┌─ Supplied passage
Kirsten Hastrup is Professor of Anthropology at the University of Copenhagen. She has conducted anthropological fieldwork in Iceland and Northwest-Greenland (Thule), and carried out extensive historical research in these regions. She is the author or editor of 40 books and has published some 250 articles and book-chapters in English and Danish. Her work has been widely translated.
She was the President of the Royal Danish Academy of Sciences and Letters 2008-2016. She is Fellow of the British Academy, and a member of the Norwegian Academy of Science and Letters. Her latest book, Thule på tidens rand [‘Thule on the edge of time’], was published in 2015.
Apart from the regional interest in the North, the key tenet of her research it the intertwinement of natural and social histories. She has also worked extensively on questions of knowledge and evidence in anthropology and on general issues of method and theory.
Tristes Arctiques. Exploration, Ethnography and the Emergence of the Eskimo
The project centres on Arctic anthropology and seeks to understand the entanglement of landscape, history and colonial encounter in the perception of the Inuit peoples. It takes off from a sustained interest in the history of Arctic exploration and from ethnographic fieldwork in Thule, NW-Greenland.
The main title of the project, Tristes Arctiques, echoes the work of Claude Lévi-Strauss, whose Tristes Tropiques (1955) remains an inspiration. The project develops his insight into the clash between the modern world and traditional life with a view to present day concerns in the Arctic, including the dramatic climatic changes, and explores how far ethnographic observations are coloured by the observers’ historical position.
Three main analytical moves are made: The first explores the perception of the Arctic frontier as partly made up of an overpowering nature making it impossible to live and study it from outside. The second develops the notion of a human terrain, as different from both territory and landscape, and related to the plasticity of perception and the eventness of place. Finally, the living resources by which the hunting communities live, offer an entry into inter-species engagement as part of the local life-world. Between them, these moves show how the intimate connection with the natural world has contributed to the perceived radical otherness of the Arctic peoples.
Anthropology and Nature, (éd.), London, Routledge, 2014.
Vinterens hjerte. Knud Rasmussen og hans tid, Copenhagen, Gads Forlag, 2010.
A Place Apart: An Anthropological Study of the Icelandic World, Oxford, Clarendon, 1998.
A Passage to Anthropology: Between Experience and Theory, London, Routledge,1995.
Nature and Policy in Iceland 1400-1800. An anthropological Analysis of History and Mentality, Oxford, Clarendon, 1990.
└─
┌─ Data
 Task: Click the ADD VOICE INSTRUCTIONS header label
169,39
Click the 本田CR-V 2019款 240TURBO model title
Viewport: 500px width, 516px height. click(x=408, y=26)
└─
> **What this task involves**
What is the French translation of this sentence from the Kirsten Hastrup profile: "The main title of the project, Tristes Arctiques, echoes the work of Claude Lévi-Strauss, whose Tristes Tropiques (1955) remains an inspiration."?

> **Result for this exercise**
Le titre principal du projet, Tristes Arctiques, fait écho à l'œuvre de Claude Lévi-Strauss, dont Tristes Tropiques (1955) demeure une source d'inspiration.